YOUR OBJECTIVE:
Your answer must match, word for word, the lines from the one holding "Viewport: 1393px width, 1282px height." through the final line below, with pictures excluded.

*** EXTRACTED RECORDS Section Begins ***

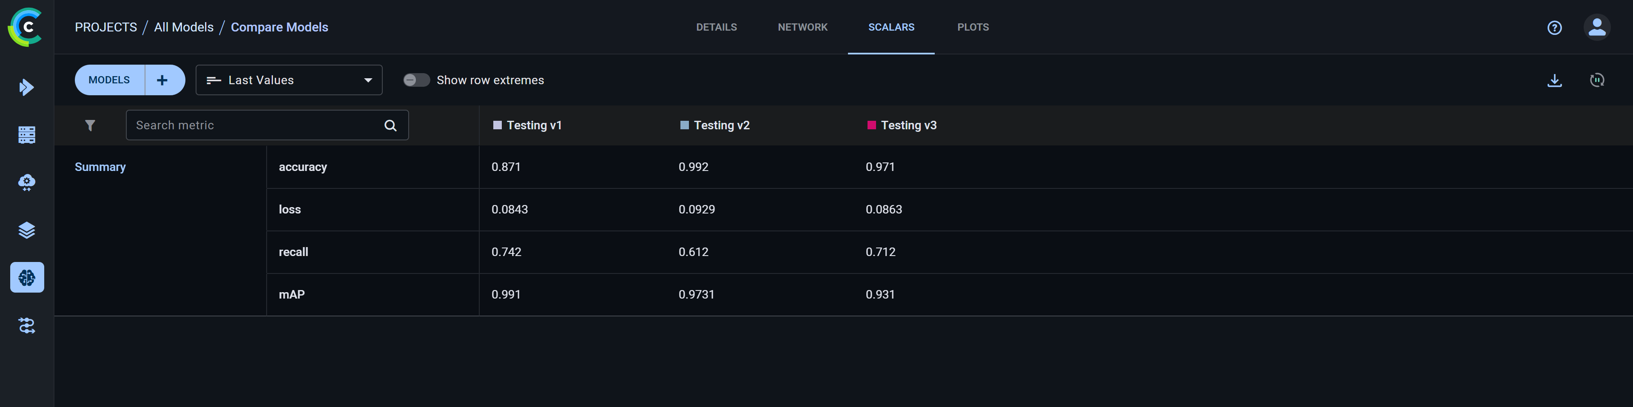Image resolution: width=1633 pixels, height=407 pixels.
Task: Open the Workflows sidebar icon at the bottom
Action: click(x=27, y=325)
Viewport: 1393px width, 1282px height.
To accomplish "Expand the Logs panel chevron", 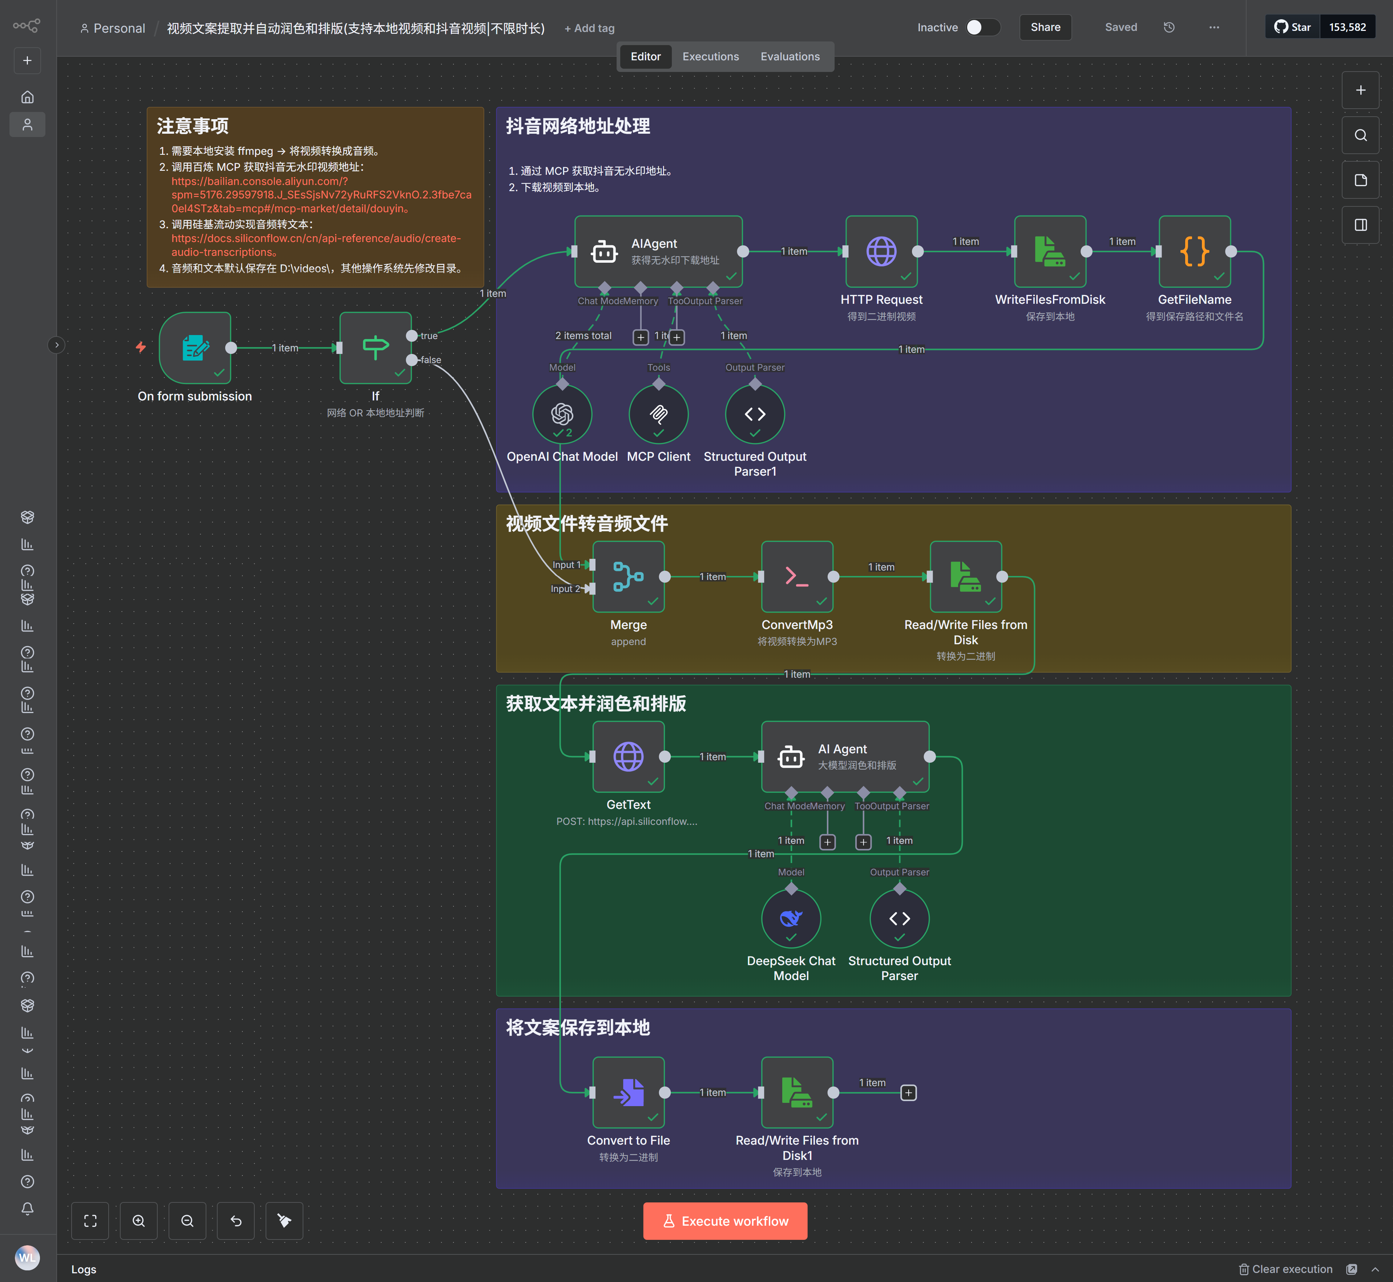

*** EXTRACTED RECORDS Section Ends ***

TASK OUTPUT:
Viewport: 1393px width, 1282px height.
To accomplish "Expand the Logs panel chevron", 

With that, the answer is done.